A shoe melting through the ice – a scene that caught the attention of photographer and filmmaker Jimmy Chin. Looking closer, Jimmy and the team find the remains of a foot, which they believe is the foot of Andrew Comyn Irwin, affectionately known as Sandy, the famous mountaineer 100 years ago. George had disappeared with Mallory.
National Geographic described the moment in an exclusive report, saying, “I picked up the sock and there was a red label with A.C. Irwin stitched on it.”
In September, at the Central Rongbuk Glacier, below the northern face of Mount Everest, a National Geographic documentary team including photographer and director Jimmy Chin and filmmakers and climbers Erich Röpke and Mark Fischer investigated the boot.
100 years ago, on the morning of June 8, 1924, 22-year-old Andrew Comyn Irvine and George Mallory set off for the summit. Mallory’s remains were found in 1999, while Irwin’s remains were unidentified.
However, now the discovery of a boot may solve the mystery behind what happened at the summit a century ago. Did this pair reach the top? If so, he would have preceded Edmund Hillary and Tibetan mountaineer Tenzing Norgay, who are currently recorded as the first people to reach the summit on May 29, 1953.
“This is the first real evidence of where Sandy reached. There have been a lot of theories put forward,” Chin said of his discovery.
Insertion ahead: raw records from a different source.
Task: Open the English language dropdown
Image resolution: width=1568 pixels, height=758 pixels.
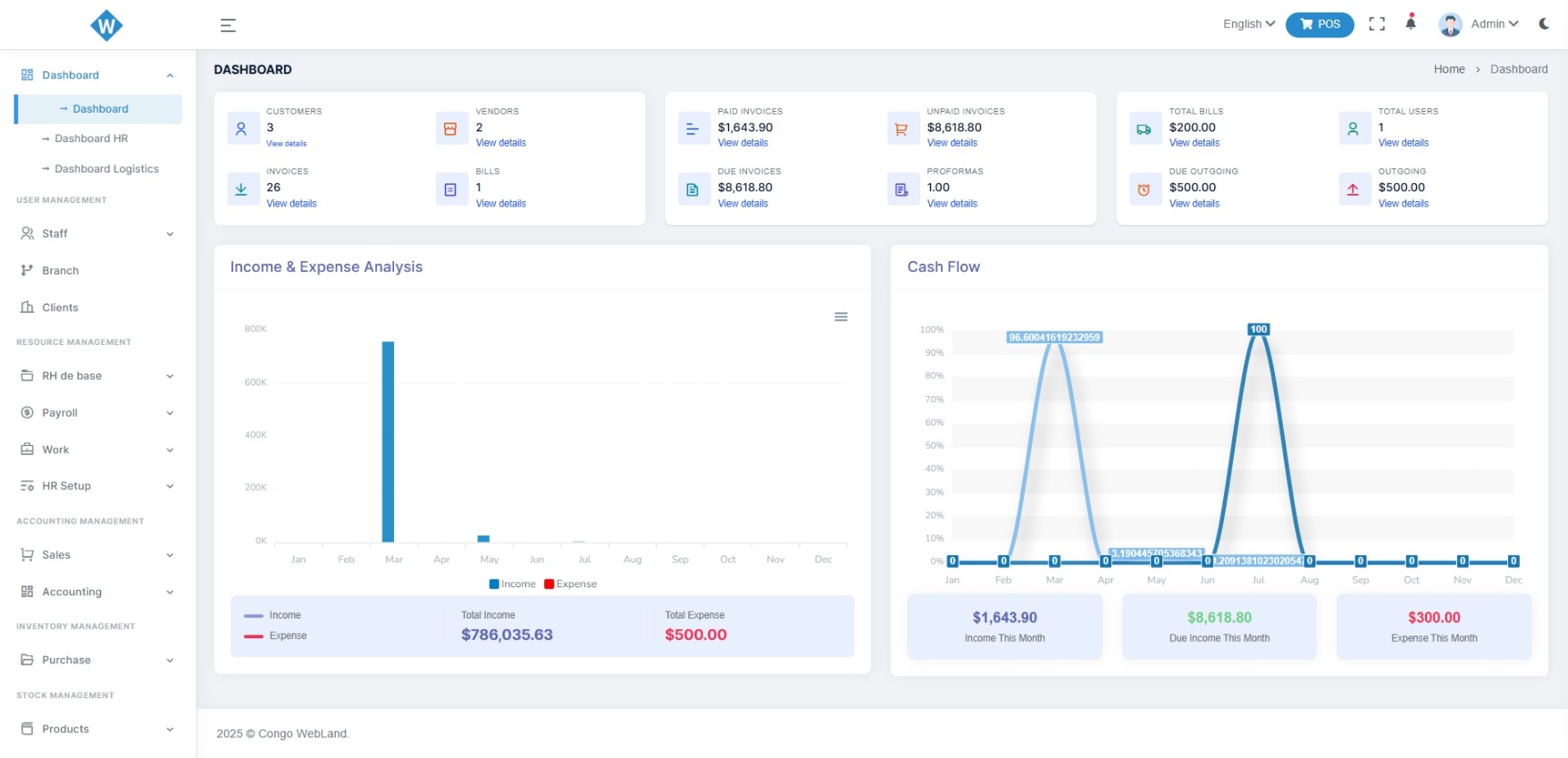Action: pyautogui.click(x=1248, y=24)
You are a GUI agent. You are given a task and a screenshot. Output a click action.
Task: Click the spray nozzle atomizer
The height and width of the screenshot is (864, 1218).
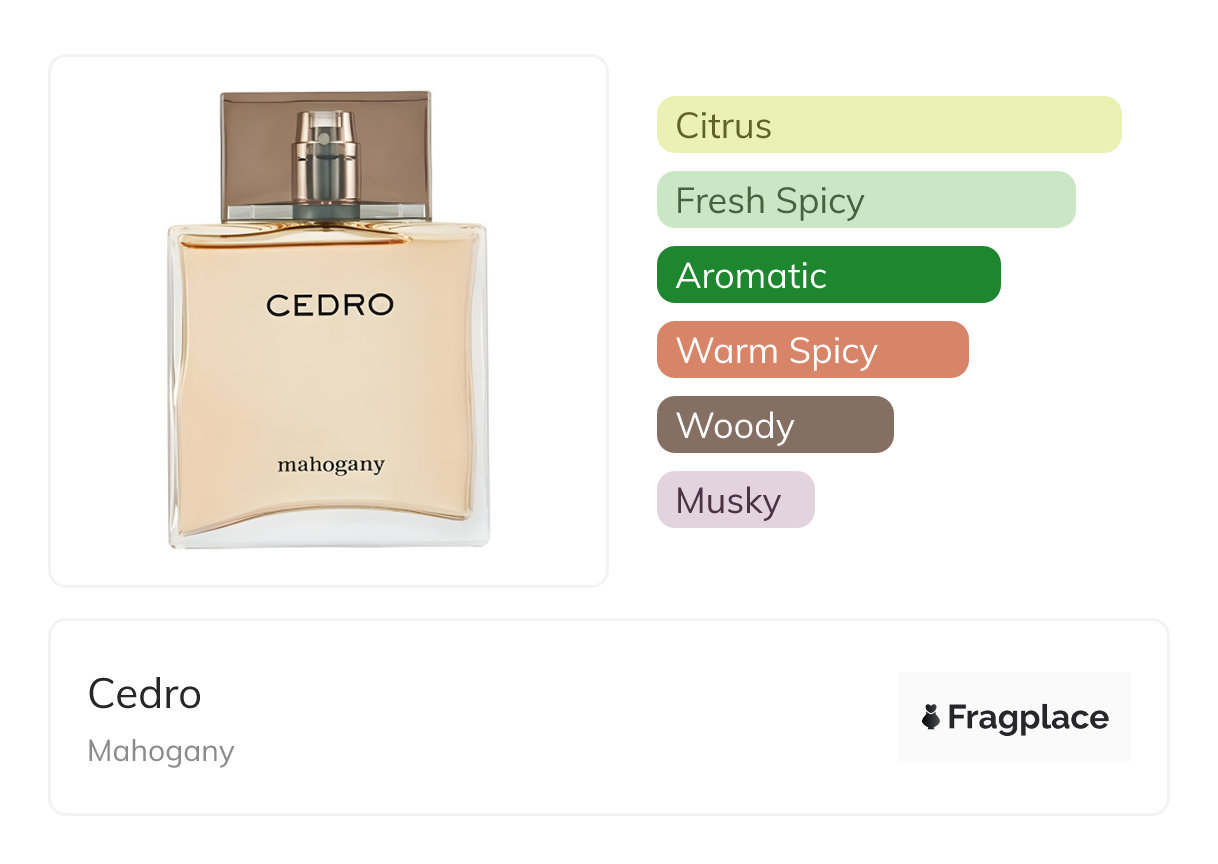point(325,150)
In 1999, when George Mallory’s body was found by climber Conrad Anker as part of the Mallory and Irwin research expedition, it yielded clues indicating that the two had completed the summit and were descending when they fell. Were staying.
“His (Mallory’s) dark snow goggles were in his pocket, leading to speculation that the fall may have occurred in the evening as the two were descending. The photograph of his wife that Mallory had planned to leave at the summit was missing from him,” Anker wrote in The Lost Explorer, which he co-authored with David Roberts, as quoted by National Geographic.
According to the exclusive report, Chin shared the news with Irwin’s niece, Julie Summers, 64, who wrote a 2001 biography of Irwin – Fearless on Everest: The Quest for Sandy Irwin. “I consider it close to completion,” she said.
According to a report by National Geographic, family members have volunteered to share DNA samples to compare with the remains to confirm their identity.